◆ The request
Rewrite the lines starting with the line that contains "You are a GUI" and going on through the line that contains "coord(783,397)", replacing "screenshot" with "screen capture" and leaving everything else unchanged. Omit the pictures from your answer.

◆ Data entries
▬▬▬▬▬▬
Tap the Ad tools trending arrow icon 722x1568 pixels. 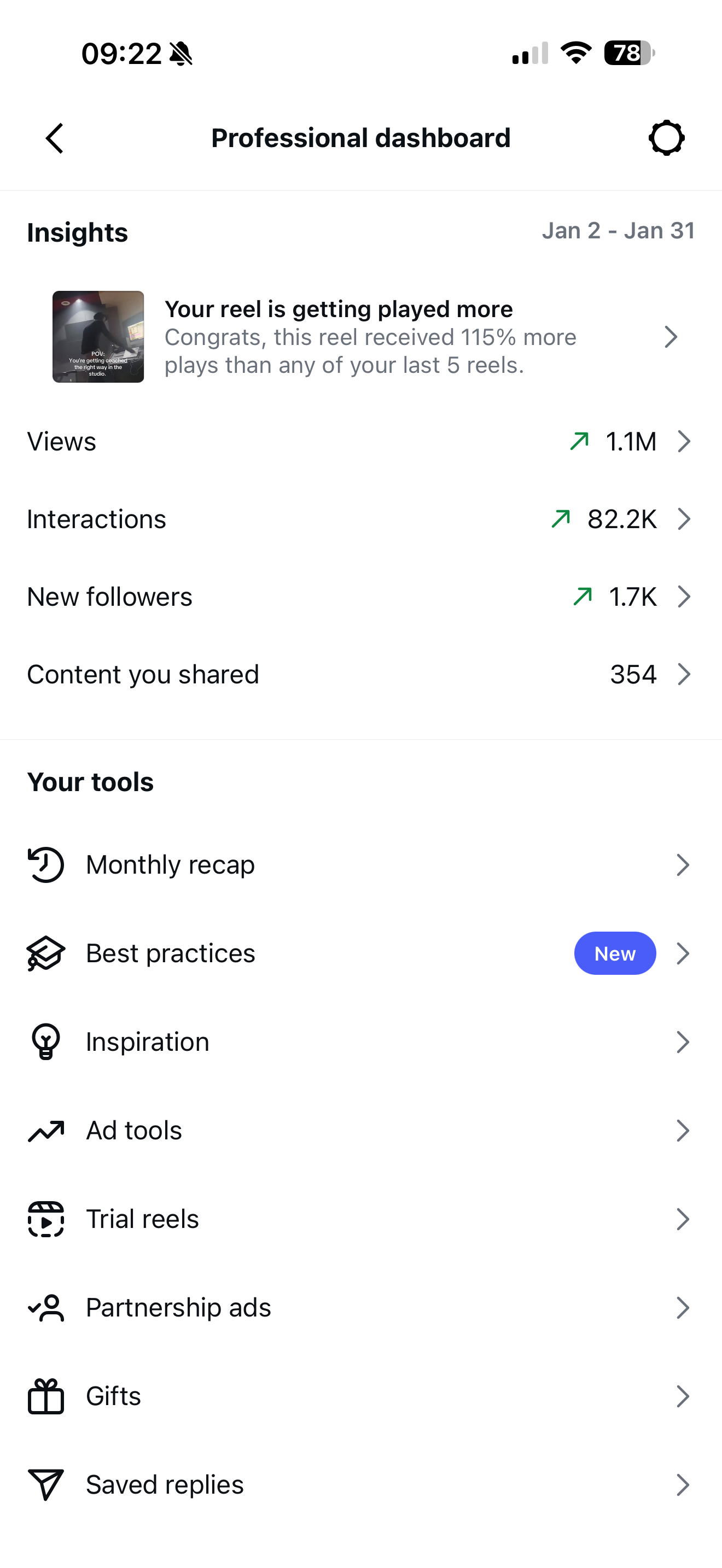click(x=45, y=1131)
▬▬▬▬▬▬
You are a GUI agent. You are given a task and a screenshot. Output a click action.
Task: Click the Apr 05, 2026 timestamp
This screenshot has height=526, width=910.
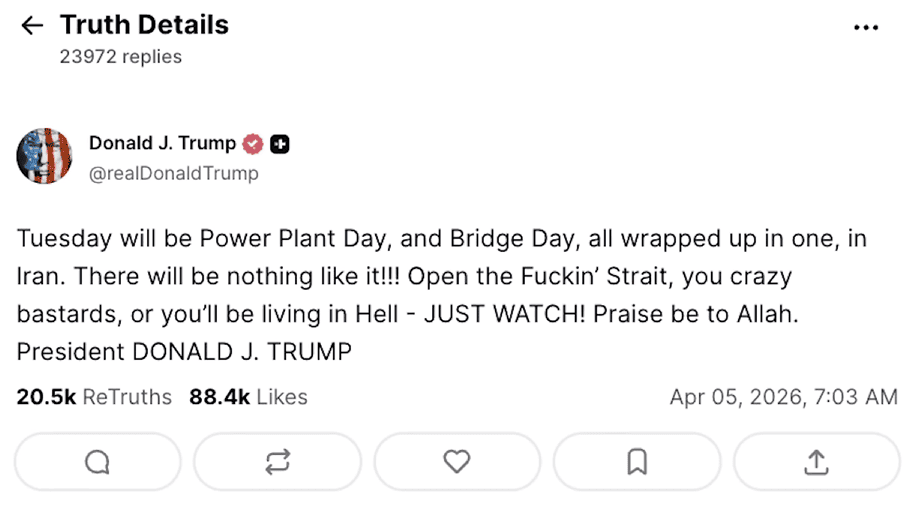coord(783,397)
▬▬▬▬▬▬
◆ Answer to this task
You are a GUI agent. You are given a task and a screen capture. Output a click action.
Task: Click the Apr 05, 2026 timestamp
This screen capture has height=526, width=910.
coord(783,397)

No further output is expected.